A standard version of this kind of poem will feature the dawn of a new day, the watchman warning the couple it’s time to separate, the man mourning the separation, and the woman finally telling the man that it’s okay, and he needs to go on his way. Sometimes, the man will express anger at the watchman for being the bearer of bad news.


What is a troubadour?

A troubadour was a poet/musician who wrote and performed songs in 11th and 12th century France. These poets were skilled writers who often wrote on topics like love. The first troubadour, known in the historical record, was Guilhem de Peiteu.

What is an alba in music?

Today, we commonly regard albas and aubades as poems. But, when they were composed these lyrics were sung. They were composed and performed by troubadours who traveled and shared their compositions with different audiences.

What’s the difference between troubadours and trouvères?

A trouvère, in contrast to a troubadour, was a lyric poet who wrote in the northern French dialect. The first known trouvère was Chrétien de Troyes. They were fairly widespread until around 1300. These writers were influenced by the troubadours.

How to write an alba?

To write an alba, you have to have a dialogue between two lovers and a guard or watchman who notifies them that it’s time to part. You might want to use personification to address the dawn, love, or another element. One lover often expresses anger about the separation and the other has to accept the parting is necessary.

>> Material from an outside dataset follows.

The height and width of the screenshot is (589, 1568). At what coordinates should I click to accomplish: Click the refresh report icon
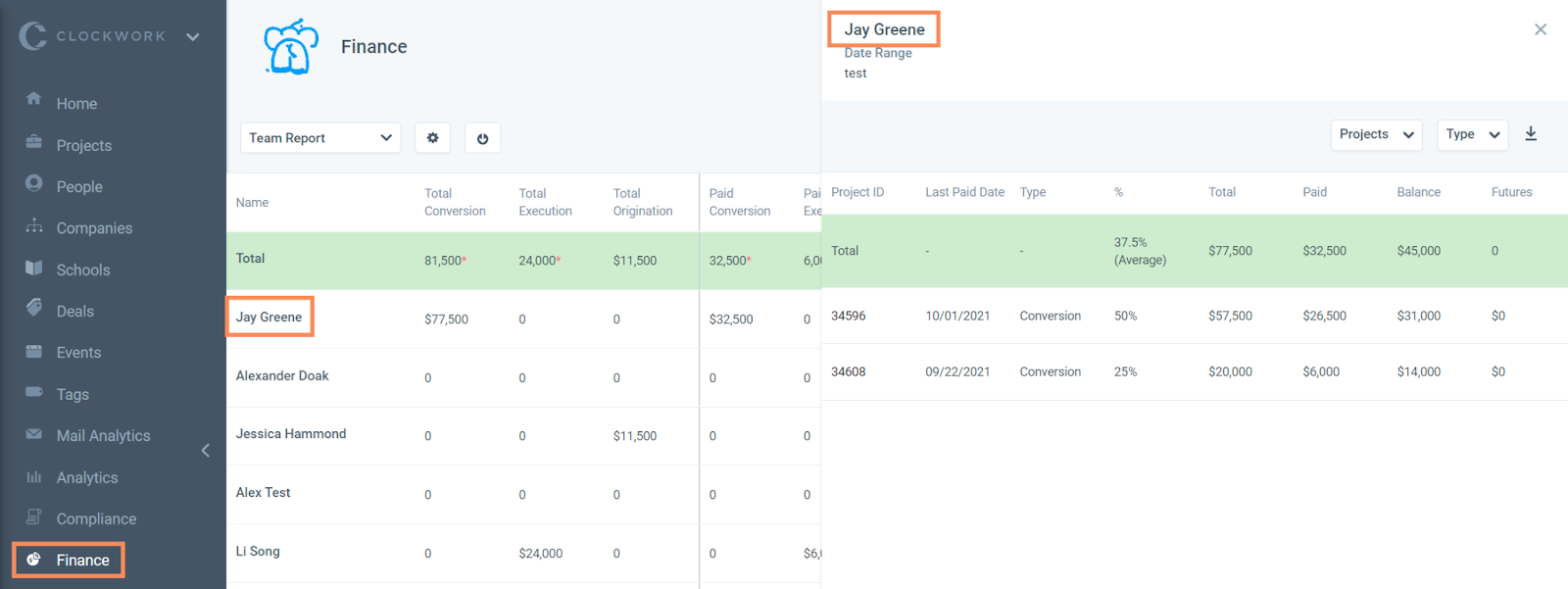pyautogui.click(x=482, y=138)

What is the tone of an alba?

Albas usually have a mournful tone. But, as the poem progresses, it becomes more accepting and loving as the characters accept that they need to part for their own good.

  • Epitaph: a short lyric written in memory of someone who has died. Sometimes, epitaphs serve as elegies.
  • Lyric Poem: a musically inclined, short verse that speaks on poignant and powerful emotions.
  • Ode: a formal lyric poem that is written in celebration or dedication. They are generally directed with specific intent.
  • Paean: expresses thanks, elation, or triumph through the form of a song or lyrical poem.
  • Rondel: has two quatrains that are followed by a quintet, a set of five lines. The verse form has its origins in lyric poetry of 14th-century France.